Wellness Proves Good (for) Business
By Sherree Geyer
In an era of relatively unconstrained growth in health care costs, Mainstream Living hasn’t seen an insurance premium for four consecutive years.
Reno Berg, president and CEO of the Ames, Iowa, service agency for people with disabilities, credits a five-year partnership with Des Moines-based mercy medical Center with improved employee health and wellness. “Prior to the Mercy affiliation, our health insurance increases were in the double digits. It became difficult to provide health insurance without increasing deductibles and out-of-pocket costs,” he explains.
Mainstream is one of a growing number of employers that are partnering with hospitals in an effort to promote wellness and drive down overall health care costs.
Baptist health System, Birmingham, Ala., which instituted a success wellness program for its 4,000-plus employees, has partnered with 60 local employers to establish similar programs. These partnerships, in turn, have led to patients’ selecting Baptist providers as their primary care physicians, says Laura Catherine Mason, employer relations specialist at the health system.
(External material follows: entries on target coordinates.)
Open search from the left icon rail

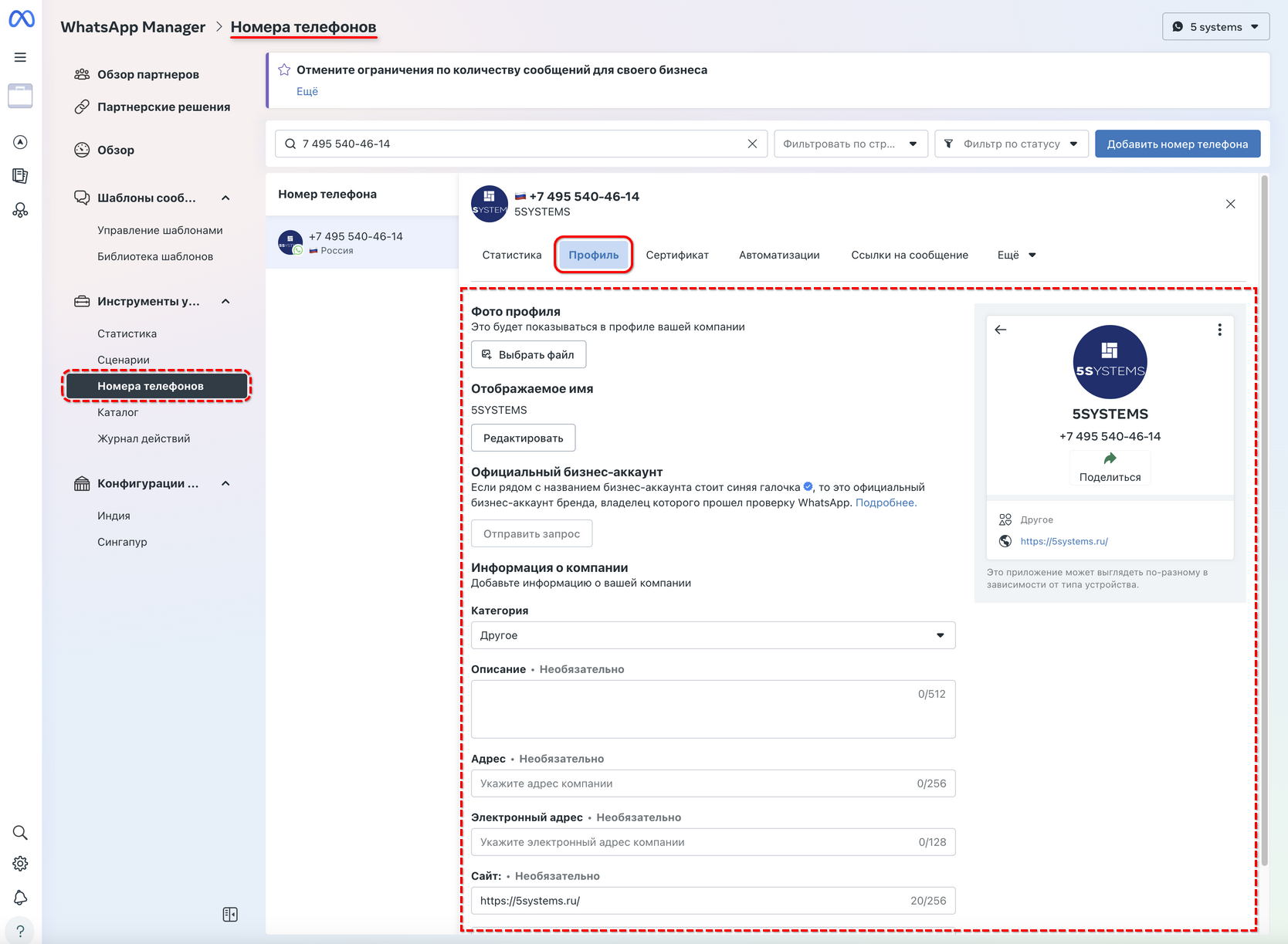[x=20, y=832]
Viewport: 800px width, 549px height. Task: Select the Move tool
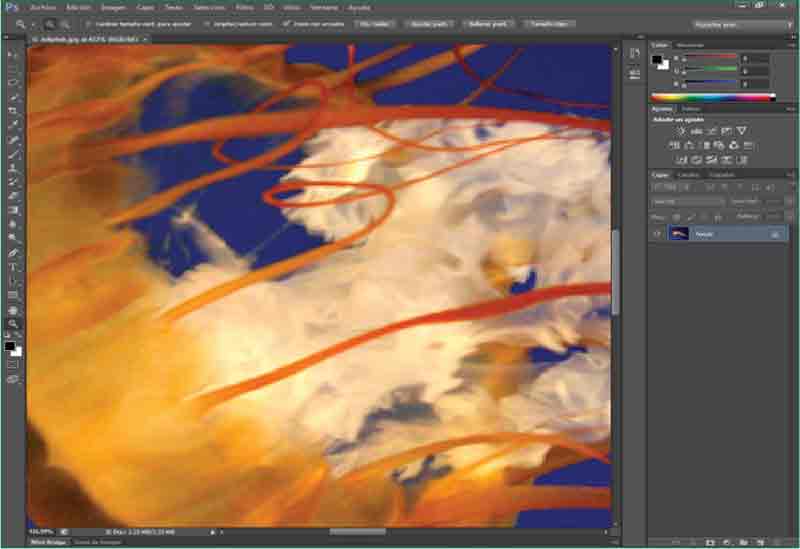point(13,54)
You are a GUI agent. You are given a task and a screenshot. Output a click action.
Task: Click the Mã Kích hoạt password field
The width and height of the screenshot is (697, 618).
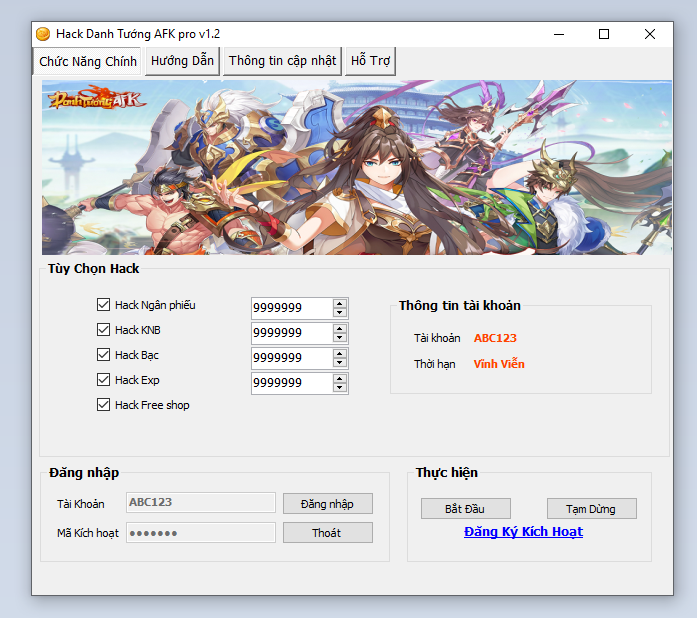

“Instead of having employees schedule physician visits, we take physicians to them for on-site appointments,” she says. “We’re retained these employees as clinic patients, making it easier for them to r4eceive treatments, and worked with this same employer for noncritical occupational issues, such as drug treatment, head lacerations or knee strain.”
Yale Miller, executive vice president of operations at Aegis Health Group Inc., a business development firm in Brentwood, TN., teams with Baptist Health to develop Workforce Wellness. He says hospitals generally end up investing $150,000 to $250,000 annually in partnership programs and can expect a return on investment of 2-to-1 the first year and 3- or 5-to-1 the second.
Investment includes a dedicated sales person, screeners to perform on-site health risk assessments, and resources for educational materials and activities.